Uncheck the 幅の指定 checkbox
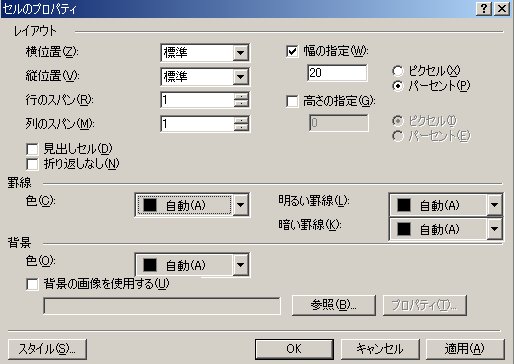The height and width of the screenshot is (364, 514). click(292, 52)
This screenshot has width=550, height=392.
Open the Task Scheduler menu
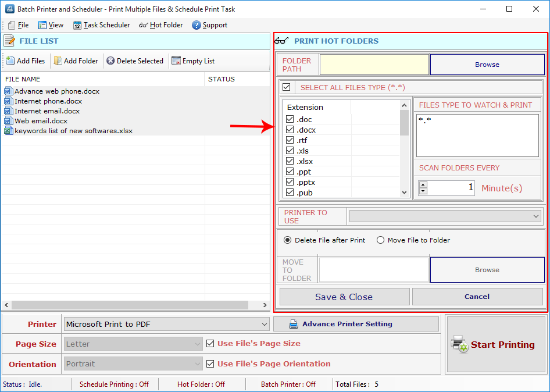point(101,24)
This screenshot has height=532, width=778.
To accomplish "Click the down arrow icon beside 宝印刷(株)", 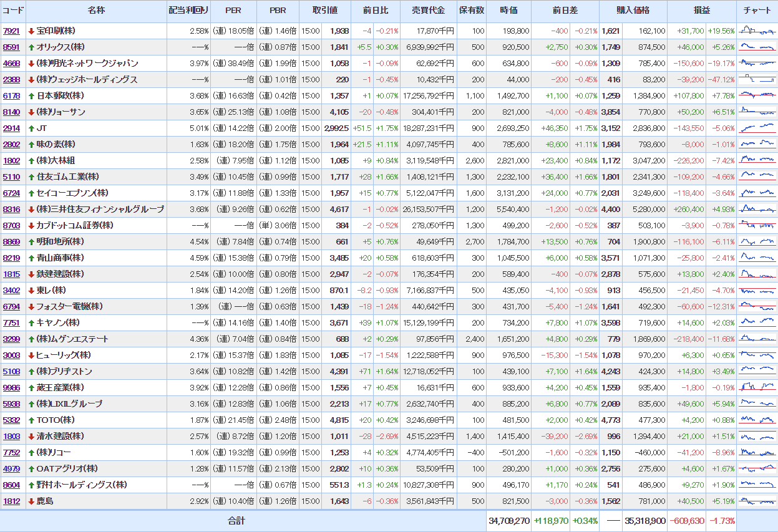I will click(31, 31).
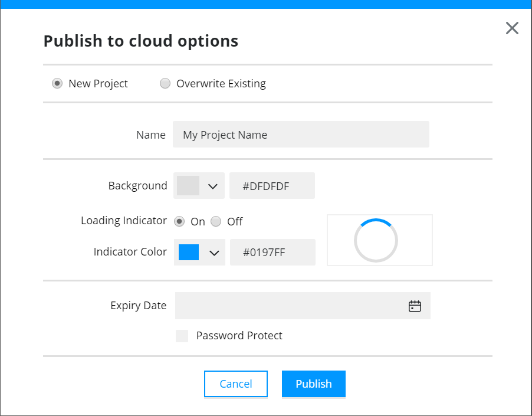Click the gray Background color swatch
This screenshot has width=532, height=416.
click(x=188, y=186)
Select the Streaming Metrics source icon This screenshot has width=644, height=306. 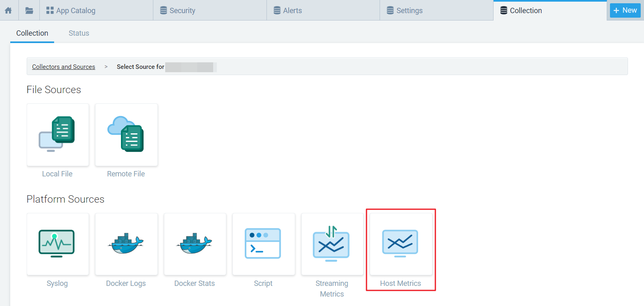tap(332, 244)
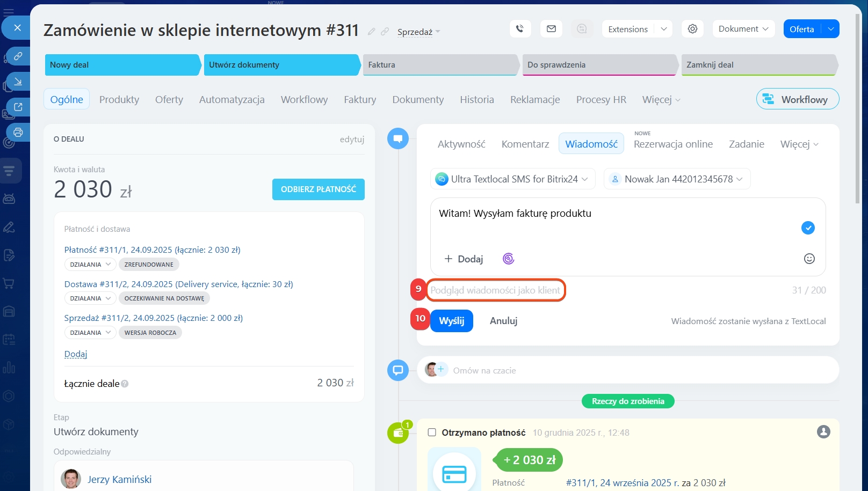
Task: Open the emoji picker smiley icon
Action: (x=809, y=259)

────────────────────────────────────────

■ TASK DIRECTIONS ■
Up to and including the line that contains "This screenshot has height=532, width=778.", print the records above exactly from their first line, without any pictures.

■ TASK RESPONSE ■
Uncheck the 幅の指定 checkbox
The height and width of the screenshot is (364, 514). click(292, 52)
This screenshot has width=550, height=392.
Open the Task Scheduler menu
point(101,24)
This screenshot has height=532, width=778.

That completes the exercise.